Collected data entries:
------------------------------------------------

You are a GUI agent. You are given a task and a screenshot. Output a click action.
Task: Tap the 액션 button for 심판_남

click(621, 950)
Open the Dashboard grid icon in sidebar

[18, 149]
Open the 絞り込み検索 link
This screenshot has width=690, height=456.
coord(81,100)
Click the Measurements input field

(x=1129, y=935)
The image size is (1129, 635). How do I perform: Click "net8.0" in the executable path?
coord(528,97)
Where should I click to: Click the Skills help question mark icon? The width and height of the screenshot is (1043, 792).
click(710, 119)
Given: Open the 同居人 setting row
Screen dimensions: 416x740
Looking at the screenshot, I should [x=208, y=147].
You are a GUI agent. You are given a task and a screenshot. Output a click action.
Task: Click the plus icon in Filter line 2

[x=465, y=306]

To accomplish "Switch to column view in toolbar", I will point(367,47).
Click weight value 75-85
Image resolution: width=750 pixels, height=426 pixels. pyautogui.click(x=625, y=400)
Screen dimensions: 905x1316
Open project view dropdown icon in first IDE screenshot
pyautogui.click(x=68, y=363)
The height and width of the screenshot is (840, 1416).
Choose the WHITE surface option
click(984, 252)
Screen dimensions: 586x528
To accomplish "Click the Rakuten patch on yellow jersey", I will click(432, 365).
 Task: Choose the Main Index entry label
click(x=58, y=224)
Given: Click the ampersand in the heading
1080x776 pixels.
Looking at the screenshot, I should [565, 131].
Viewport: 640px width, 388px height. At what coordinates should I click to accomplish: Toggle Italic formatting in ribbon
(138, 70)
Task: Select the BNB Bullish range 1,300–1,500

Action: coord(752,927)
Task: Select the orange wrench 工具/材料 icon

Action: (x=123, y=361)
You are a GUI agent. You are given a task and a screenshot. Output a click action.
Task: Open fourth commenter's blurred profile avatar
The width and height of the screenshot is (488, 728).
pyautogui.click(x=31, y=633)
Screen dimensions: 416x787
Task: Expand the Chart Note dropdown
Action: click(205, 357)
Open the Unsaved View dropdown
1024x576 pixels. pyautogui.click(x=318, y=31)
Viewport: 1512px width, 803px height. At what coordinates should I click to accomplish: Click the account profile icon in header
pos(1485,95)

------------------------------------------------

Task to complete >>
Your answer must be an exact copy of all the entries.

Your solution >>
You are a GUI agent. You are given a task and a screenshot. Output a click action.
Task: Tap the 액션 button for 심판_남

click(621, 950)
Open the Dashboard grid icon in sidebar

[18, 149]
Open the 絞り込み検索 link
This screenshot has width=690, height=456.
coord(81,100)
Click the Measurements input field

(x=1129, y=935)
The image size is (1129, 635). How do I perform: Click "net8.0" in the executable path?
coord(528,97)
Where should I click to: Click the Skills help question mark icon? The width and height of the screenshot is (1043, 792).
click(710, 119)
Given: Open the 同居人 setting row
Screen dimensions: 416x740
Looking at the screenshot, I should [x=208, y=147].
You are a GUI agent. You are given a task and a screenshot. Output a click action.
Task: Click the plus icon in Filter line 2

[x=465, y=306]

To accomplish "Switch to column view in toolbar", I will point(367,47).
Click weight value 75-85
Image resolution: width=750 pixels, height=426 pixels. pyautogui.click(x=625, y=400)
Screen dimensions: 905x1316
Open project view dropdown icon in first IDE screenshot
pyautogui.click(x=68, y=363)
The height and width of the screenshot is (840, 1416).
Choose the WHITE surface option
click(984, 252)
Screen dimensions: 586x528
To accomplish "Click the Rakuten patch on yellow jersey", I will click(432, 365).
 Task: Choose the Main Index entry label
click(x=58, y=224)
Given: Click the ampersand in the heading
1080x776 pixels.
Looking at the screenshot, I should [565, 131].
Viewport: 640px width, 388px height. At what coordinates should I click to accomplish: Toggle Italic formatting in ribbon
(138, 70)
Task: Select the BNB Bullish range 1,300–1,500

Action: coord(752,927)
Task: Select the orange wrench 工具/材料 icon

Action: (x=123, y=361)
You are a GUI agent. You are given a task and a screenshot. Output a click action.
Task: Open fourth commenter's blurred profile avatar
The width and height of the screenshot is (488, 728).
pyautogui.click(x=31, y=633)
Screen dimensions: 416x787
Task: Expand the Chart Note dropdown
Action: click(205, 357)
Open the Unsaved View dropdown
1024x576 pixels. pyautogui.click(x=318, y=31)
Viewport: 1512px width, 803px height. At what coordinates should I click to accomplish: Click the account profile icon in header
pos(1485,95)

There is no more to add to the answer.